Thursday, March 29, 2012

Top 10 Attempts to Build a Flying Car

Since Frank Curtiss patented a flying car in 1917, perhaps 100 different designs have been analyzed and widely discussed. Only about a dozen concept vehicles flew and drove on roads, and three designers died trying to prove their own concepts. Because of the incredible design, engineering, legal, and licensing challenges of building a flying car, just two designs have ever been certified by the CAA (now FAA) as aircraft?and the Taylor Aerocar of 1959 is the only one that was ever produced.
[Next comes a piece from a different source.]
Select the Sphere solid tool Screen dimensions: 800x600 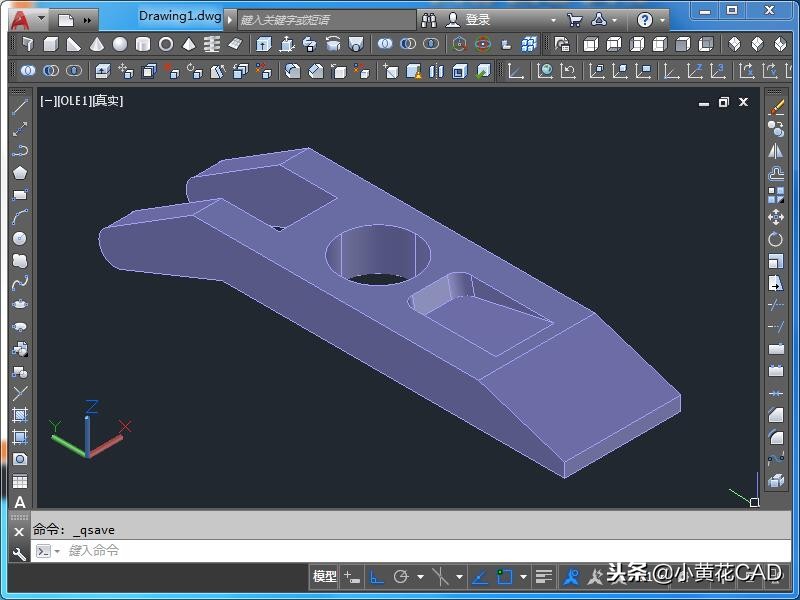pos(120,45)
Six Aerocars were built, sold, and flown.

When Taylor was developing the Aerocar more than a half-century ago, flying cars were a popular dream and famously graced the covers and pages of Popular Mechanics. When the interstate highway system was designed in 1956, planners thought flying cars would be part of our future, and runways next to freeways were part of some original proposals. Now, though, only some small ranch roads in the West and the Alcan Highway in Canada and Alaska have adjacent runways, but those are used for aircraft, not flying cars.

Today, the dream of a George Jetson personal flying machine seems like outdated mid-century futurism. But inventors continue to persevere. There is the clever Terrafugia, the crazy multiturbine Moller, and the hope that maybe, someday, we'll all have the flying cars we were promised. (No promises on jetpacks, though.) Here are some of the best attempts of the past and present to realize the dream.